Why silicon crystals lose their 'edge'
Physicists have discovered a mechanism that forces sharp edges on the surface of a silicon crystal to become rounded, and have described this rounding in detail for the first time.
The finding holds implications for the shape of other crystals used in the semiconductor industry, and might one day lead to templates for manufacturing tiny electronic parts, said William F Saam, professor and chairman of the Department of Physics at Ohio State University.
For instance, scientists could use this information to make patterns for wires that measure only a few nanometres across, or even smaller semiconductors called quantum dots.

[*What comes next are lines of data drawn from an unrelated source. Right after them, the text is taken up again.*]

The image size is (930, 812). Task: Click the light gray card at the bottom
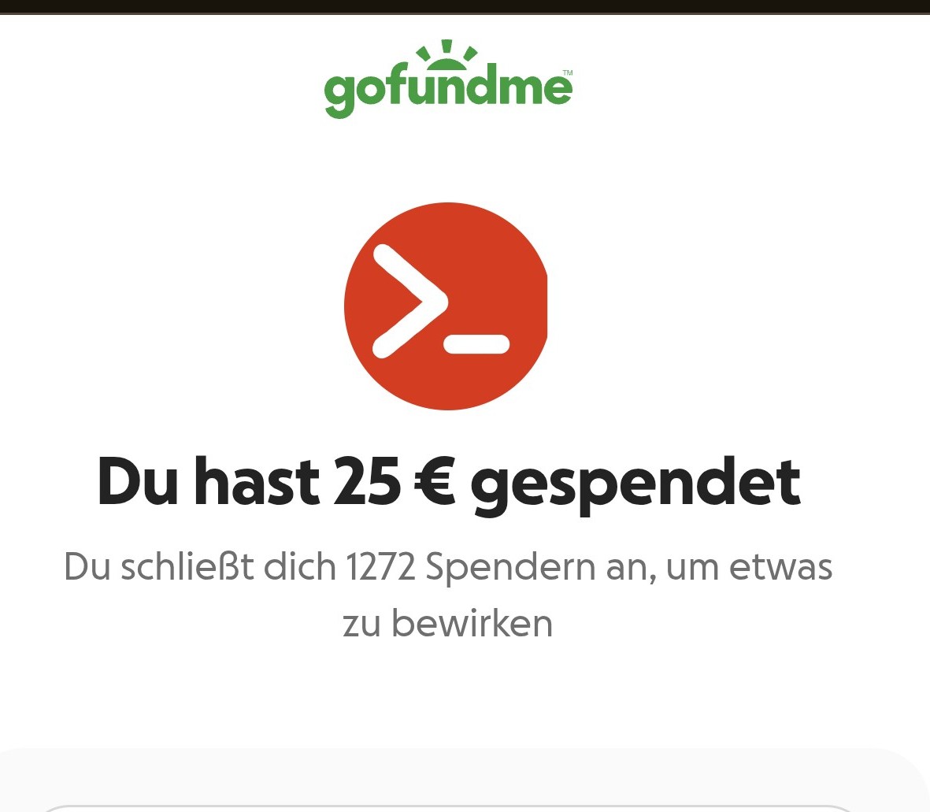click(x=465, y=780)

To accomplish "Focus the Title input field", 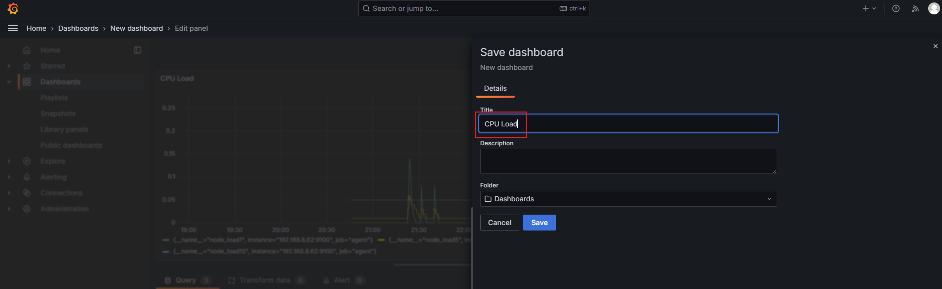I will point(628,123).
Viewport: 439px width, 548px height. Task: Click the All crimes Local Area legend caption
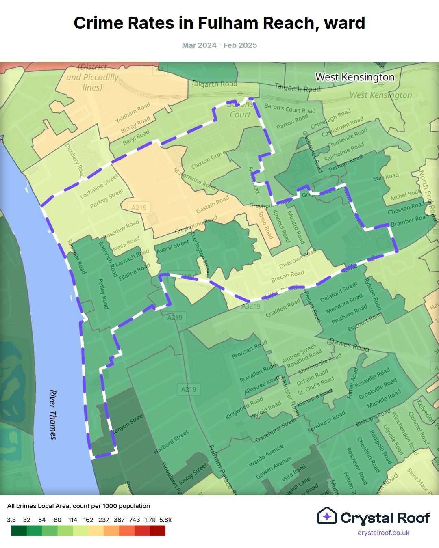78,506
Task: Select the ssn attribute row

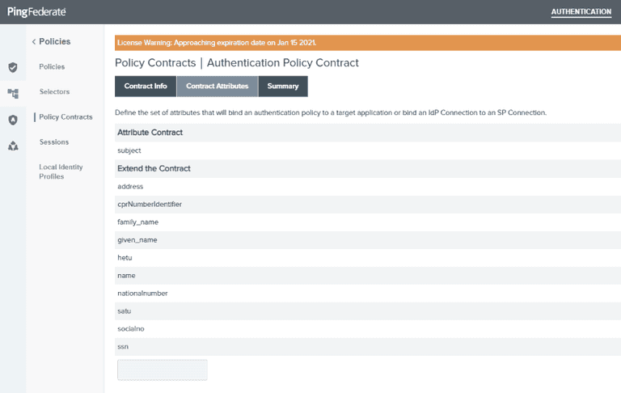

Saam and Vivek B Shenoy, an assistant professor at Brown University, derived equations which revealed a previously unknown series of phase transitions - lines and points along the crystal surface that signal how atoms were forced to rearrange themselves to maintain stability.
The kind of stability in question is called thermal equilibrium, Saam explained, and most solid objects can only reach complete equilibrium after they've been held at a fixed temperature for a very long time.
The results suggest that any crystal - even a cut diamond - would eventually lose its sharp edges given enough time.
Saam said that he was surprised by the findings.
"Our results clearly illustrate that you cannot have sharp edges in any crystals that are at thermal equilibrium," he said.
"The edges have to be round, and round in very special ways."
The Ohio State physicists examined data from experiments conducted in the mid-1990s, when scientists at the Massachusetts Institute of Technology heated silicon crystals to temperatures higher than 1000 K.
As the silicon cooled, particular surfaces organised themselves into series of parallel ridges, each smaller than a micron.
Saam was intrigued by the behaviour of the silicon crystals, because the material had obviously undergone some kind of phase transition that rearranged atoms on the surface, he said.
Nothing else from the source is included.